At the end of January, Graham and Paula Christie noticed a kitten hanging around their backyard. They live in the country and this didn’t seem unusual but when Environment Canada issued a severe cold weather alert, they kept an eye out for the wee one. As the evening air turned frigid, Graham put out a box with some cloth and rags in case the cat returned and needed a place to stay warm. The next morning, the cat was below their bird feeder but not moving. Graham brought it inside and knew immediately that something was wrong. In fact for a moment, he thought the cat was dead but as if it sensed the need to show a sign of life, it whined a bit. Graham understood the need to act quickly. He called his daughter Jessica who then called the KHS office and ten minutes later, they were on the way to drop off this poor, frozen kitten.
After a long day in surgery, Dr. Heather was just wrapping things up when she got word that someone was bringing in a cat that needed immediate attention.

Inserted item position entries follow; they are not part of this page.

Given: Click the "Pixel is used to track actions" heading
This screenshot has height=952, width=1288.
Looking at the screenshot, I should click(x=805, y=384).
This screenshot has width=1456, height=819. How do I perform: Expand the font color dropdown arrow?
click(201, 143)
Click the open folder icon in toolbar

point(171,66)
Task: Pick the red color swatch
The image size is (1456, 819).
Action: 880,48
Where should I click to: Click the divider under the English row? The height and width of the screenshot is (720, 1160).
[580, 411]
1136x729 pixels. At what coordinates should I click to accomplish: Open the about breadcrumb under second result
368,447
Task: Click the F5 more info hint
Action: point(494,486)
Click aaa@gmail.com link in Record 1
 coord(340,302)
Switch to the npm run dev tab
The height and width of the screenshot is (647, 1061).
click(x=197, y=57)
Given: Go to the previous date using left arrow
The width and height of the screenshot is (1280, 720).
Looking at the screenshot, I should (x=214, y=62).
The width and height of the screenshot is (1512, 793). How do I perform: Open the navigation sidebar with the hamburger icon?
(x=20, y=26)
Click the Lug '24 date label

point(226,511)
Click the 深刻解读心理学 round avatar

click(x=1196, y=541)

Graham arrived and gave the cat to Adele from our Customer Care team and Adele rushed the cat, blanket and all, into surgery. By this time, the poor little thing was unresponsive and so cold that the thermometer would not register a temperature. After nervously checking for and finding a heartbeat, as well as getting positive neurological responses, the team went into action.
The kitten was wrapped in a heated blanket and placed onto a warming pad. In cases of hypothermia, it’s critical to check blood glucose prior to proceeding. If you warm the animal too quickly and their glucose is unbalanced, it can cause more problems. In this case, the kitten’s blood glucose was quite low so Dr. Heather calculated the right amount to administer. The next obstacle was getting a needle into its tiny vein. With expert care from veterinary technician Tina Jackson, they managed to access a vein and infuse a dextrose solution. The response was almost immediate. The frozen little kitten opened his eyes. They wrapped him in more blankets, surrounded him with heating pads and checked his temperature frequently. After an hour or so, they offered him some food. He was starving; a good sign.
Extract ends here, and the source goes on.